Complex line bundles are classified up to isomorphism by their first Chern class. To see this, consider the long exact sequence of cohomology associated to the exponential sequence

$$0\rightarrow \mathbb{Z}\rightarrow \mathcal{C}_X\xrightarrow{\exp(2\pi i -)} \mathcal{C}^*_X\rightarrow 0$$

where $\mathbb{Z}$ is the constant sheaf on $X$ with values in $ \mathbb{Z}$ and $\mathcal{C}_X$ and $\mathcal{C}^*_X$ are the sheaves of continuous functions and non-vanishing continuous functions on $X$, respectively. Since $\mathcal{C}_X$ is a fine sheaf, the connecting homomorphism $H^1(X, \mathcal{C}_X^*)\rightarrow H^2(X,\mathbb{Z})$ is an isomorphism.

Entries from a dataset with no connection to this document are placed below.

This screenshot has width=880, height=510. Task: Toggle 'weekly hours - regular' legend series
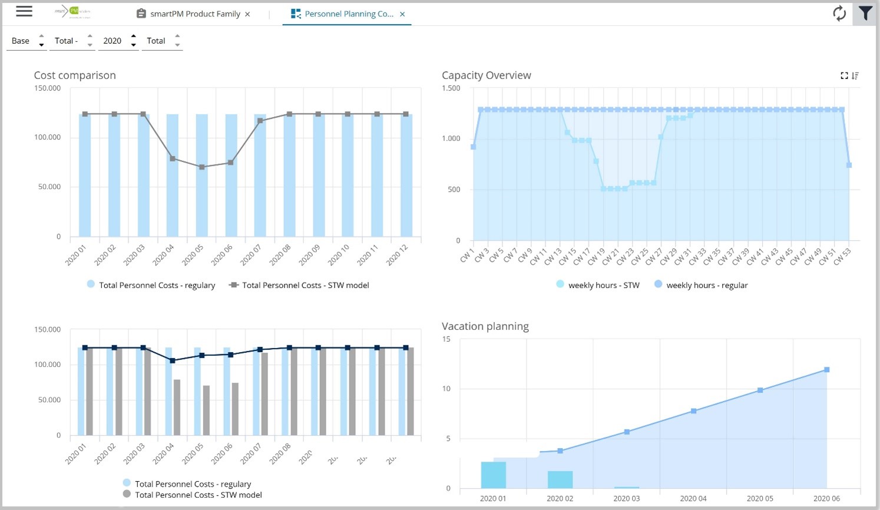(x=701, y=285)
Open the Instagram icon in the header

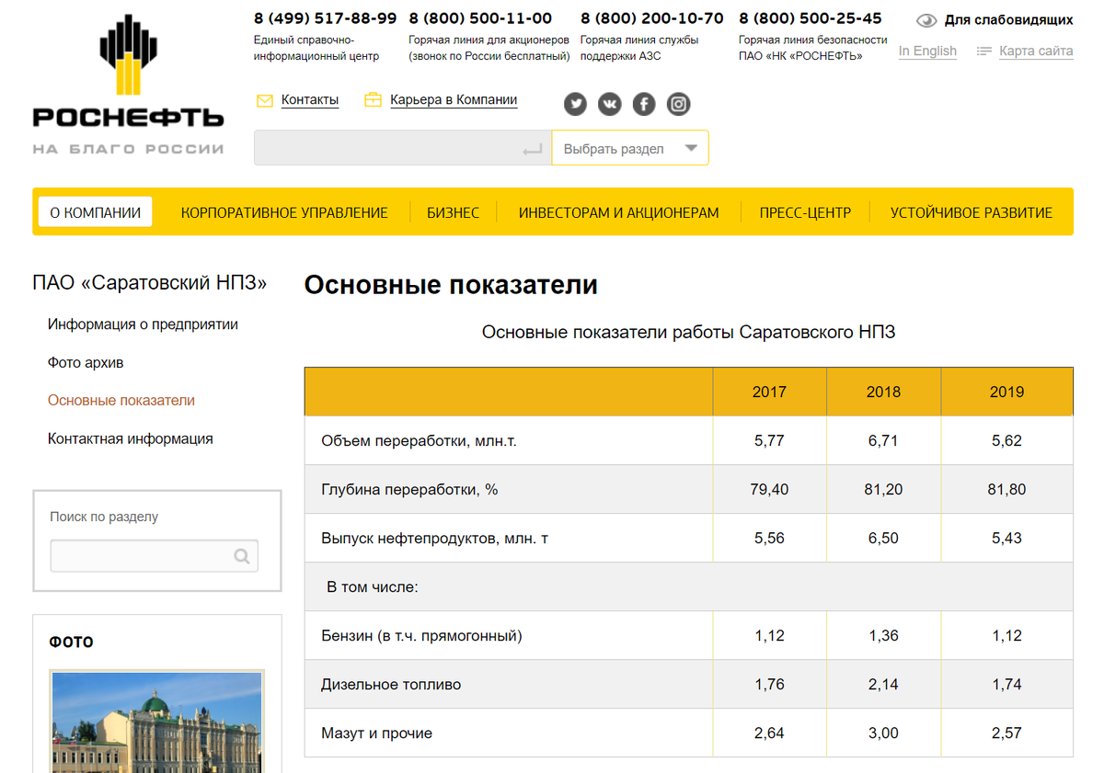pyautogui.click(x=678, y=104)
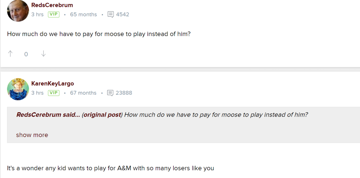Open RedsCerebrum's avatar picture

pyautogui.click(x=18, y=10)
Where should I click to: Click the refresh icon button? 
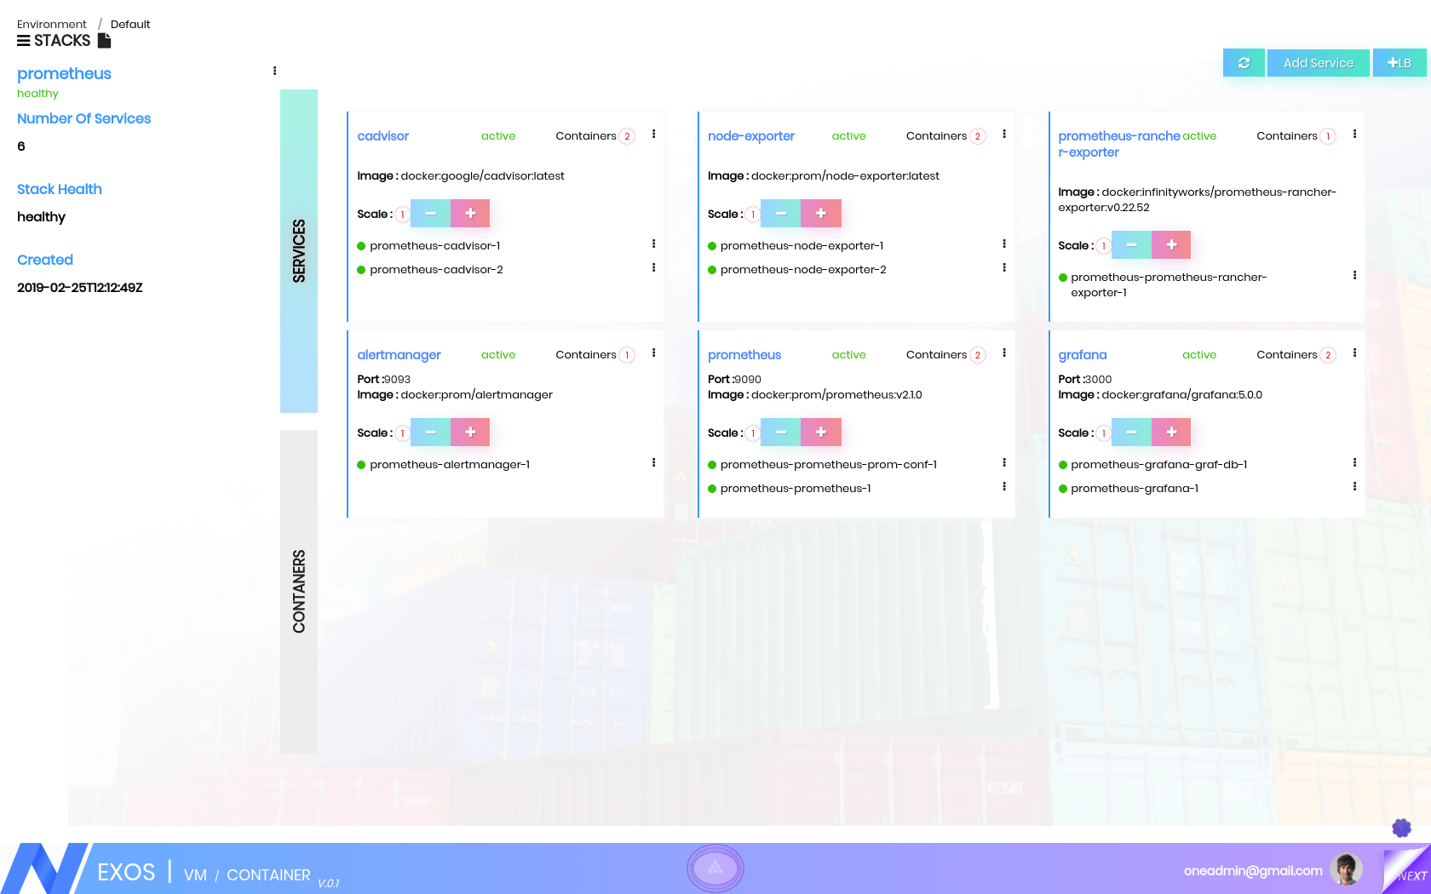(x=1244, y=63)
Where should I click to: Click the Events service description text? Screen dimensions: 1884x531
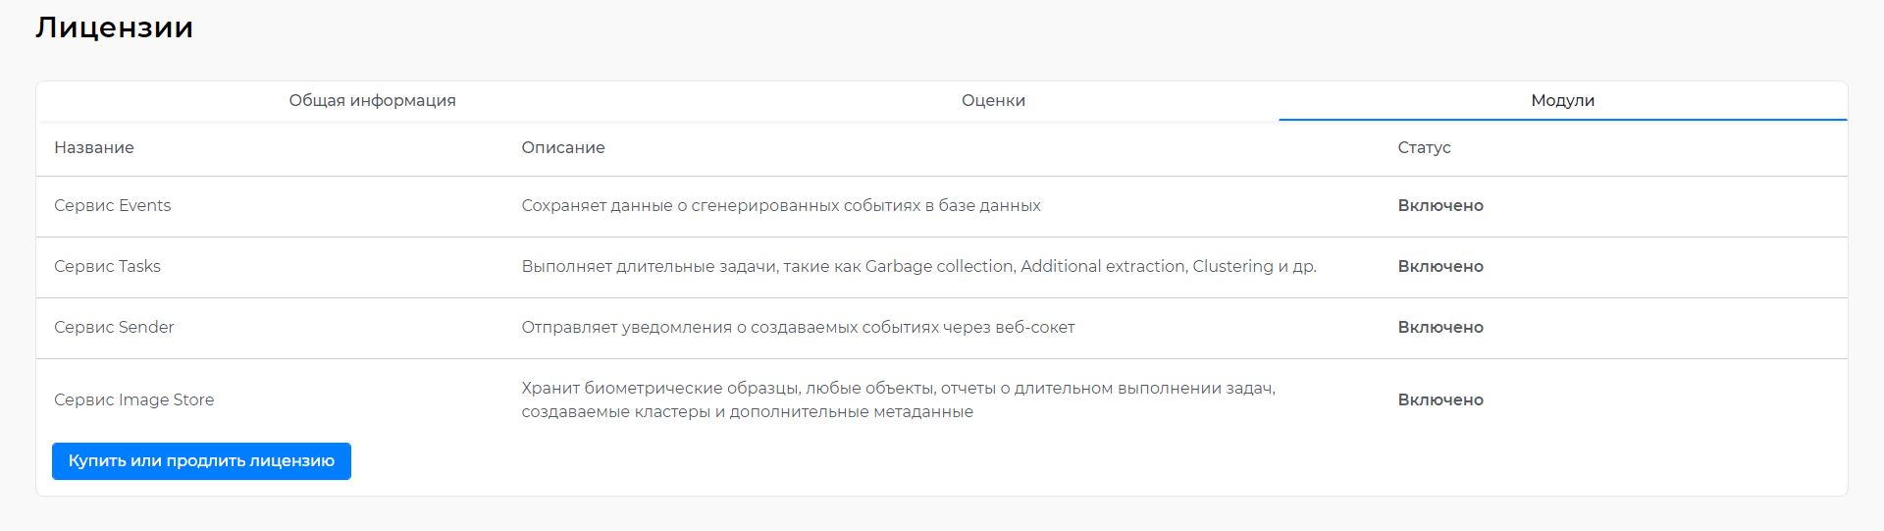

Since $H^1(X, \mathcal{C}_X^*)$ is in bijection with the set of isomorphism classes of complex line bundles on $X$, we have a bijection

$$\{\text{isomorphism classes of complex line bundles on}\ X\}\rightarrow H^2(X,\mathbb{Z}).$$

Finally, since $H^2(X, \mathbb{Z})$ is in bijection with homotopy classes of maps $X\rightarrow K(\mathbb{Z},2)\simeq \mathbb{CP}^{\infty}$, we obtain that complex line bundles on $X$ are classified by homotopy classes of maps $X\rightarrow \mathbb{CP}^{\infty}$.

K.K.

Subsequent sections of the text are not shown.